Last month our executive director Gabriel Solis published “Resisting the Allure of Innocence” in the Texas Observer, writing, “The horizon between the land and sky are the same, as is the space between the living and the dead. Taken a hundred years apart, the images reveal the deep roots of an enduring border narrative, one that views migrants from the global south as criminals that require constant policing, and the southern border as a warzone that requires permanent militarization.” We could not have known at the time that a new set of horrific photographs would soon appear. The images of Haitians seeking refuge in Del Rio, Texas, only to be whipped and driven back into the river by Border Patrol agents on horseback, are evidence that the very worst of the United States is not history, but lives on today. There is a clear analogue in the visual and written accounts of slavecatchers using horses and whips to terrorize and capture Black people during the era of chattel slavery. Like the Haitian refugees, those escaping slavery were in search of asylum. Like the slavecatchers, the Border Patrol agents whipped and attacked refugees in broad daylight and in full view of observers, with brazen impunity. Nothing was there to stop them.

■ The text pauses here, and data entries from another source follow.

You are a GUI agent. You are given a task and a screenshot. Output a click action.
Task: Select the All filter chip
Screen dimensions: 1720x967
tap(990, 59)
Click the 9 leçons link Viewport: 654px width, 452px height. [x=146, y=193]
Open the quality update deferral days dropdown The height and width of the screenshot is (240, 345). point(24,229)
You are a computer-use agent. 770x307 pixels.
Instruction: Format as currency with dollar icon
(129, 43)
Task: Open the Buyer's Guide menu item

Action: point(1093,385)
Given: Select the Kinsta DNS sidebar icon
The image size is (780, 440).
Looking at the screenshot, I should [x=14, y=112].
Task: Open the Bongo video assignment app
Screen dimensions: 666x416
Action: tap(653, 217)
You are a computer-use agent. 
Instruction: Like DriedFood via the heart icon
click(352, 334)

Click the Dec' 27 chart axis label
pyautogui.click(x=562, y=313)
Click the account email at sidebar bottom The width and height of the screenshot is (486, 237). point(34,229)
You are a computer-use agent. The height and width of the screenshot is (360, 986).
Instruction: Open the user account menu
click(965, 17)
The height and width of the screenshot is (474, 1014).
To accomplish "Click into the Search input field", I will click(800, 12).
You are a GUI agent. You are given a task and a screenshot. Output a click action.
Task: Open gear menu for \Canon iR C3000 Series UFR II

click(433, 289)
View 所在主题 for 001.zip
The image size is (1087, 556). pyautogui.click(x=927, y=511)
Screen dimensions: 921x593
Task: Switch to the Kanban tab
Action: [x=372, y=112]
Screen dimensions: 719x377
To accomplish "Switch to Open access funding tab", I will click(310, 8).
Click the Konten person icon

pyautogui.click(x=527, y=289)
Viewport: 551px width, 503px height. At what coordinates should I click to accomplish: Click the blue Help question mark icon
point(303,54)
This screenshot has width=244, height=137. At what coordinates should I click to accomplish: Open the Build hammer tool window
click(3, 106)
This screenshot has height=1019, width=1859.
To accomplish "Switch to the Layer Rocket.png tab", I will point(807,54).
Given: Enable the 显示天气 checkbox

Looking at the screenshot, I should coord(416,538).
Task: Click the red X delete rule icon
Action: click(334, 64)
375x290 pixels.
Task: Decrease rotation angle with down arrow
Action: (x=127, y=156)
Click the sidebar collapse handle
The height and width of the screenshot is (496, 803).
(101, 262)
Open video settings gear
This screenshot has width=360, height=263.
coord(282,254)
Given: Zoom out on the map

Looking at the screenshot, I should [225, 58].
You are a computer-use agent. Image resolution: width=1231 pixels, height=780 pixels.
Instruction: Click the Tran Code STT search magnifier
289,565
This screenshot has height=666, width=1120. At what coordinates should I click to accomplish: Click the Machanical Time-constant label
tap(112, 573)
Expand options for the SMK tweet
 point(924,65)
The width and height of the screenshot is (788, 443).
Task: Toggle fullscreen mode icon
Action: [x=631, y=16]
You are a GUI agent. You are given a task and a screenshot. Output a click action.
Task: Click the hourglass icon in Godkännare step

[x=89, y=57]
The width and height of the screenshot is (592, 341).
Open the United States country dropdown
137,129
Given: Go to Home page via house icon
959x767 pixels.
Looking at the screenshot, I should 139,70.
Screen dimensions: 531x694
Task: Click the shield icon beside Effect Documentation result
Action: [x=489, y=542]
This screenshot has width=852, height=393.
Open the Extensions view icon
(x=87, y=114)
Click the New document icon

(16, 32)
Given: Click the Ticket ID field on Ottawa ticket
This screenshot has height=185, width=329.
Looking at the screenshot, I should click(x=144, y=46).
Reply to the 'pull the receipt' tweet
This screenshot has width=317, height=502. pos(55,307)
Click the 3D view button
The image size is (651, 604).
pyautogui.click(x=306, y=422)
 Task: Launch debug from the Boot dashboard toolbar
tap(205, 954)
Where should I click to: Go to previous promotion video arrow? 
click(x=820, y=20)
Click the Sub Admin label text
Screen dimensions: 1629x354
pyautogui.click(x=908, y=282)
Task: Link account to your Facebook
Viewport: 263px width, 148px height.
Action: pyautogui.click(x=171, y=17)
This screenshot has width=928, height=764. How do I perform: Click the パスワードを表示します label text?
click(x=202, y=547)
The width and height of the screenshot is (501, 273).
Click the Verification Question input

As Gabe wrote in his essay, “The photographs demonstrate that the cruelty we see today is rooted in long histories of white supremacist violence. They remind us that the disposing of BIPOC people deemed uninnocent and therefore undeserving of life, dignity, or humanity, is nothing new. It’s an American tradition.”
We cannot allow such inhumanity to stand. We encourage you to follow the calls to action made by Haitian Bridge, the Black Alliance for Just Immigration, Avanse Ansanm, and others. Contact your representatives and demand they put a stop to this white supremacist violence and allow Haitian refugees to exercise the basic human right to seek asylum.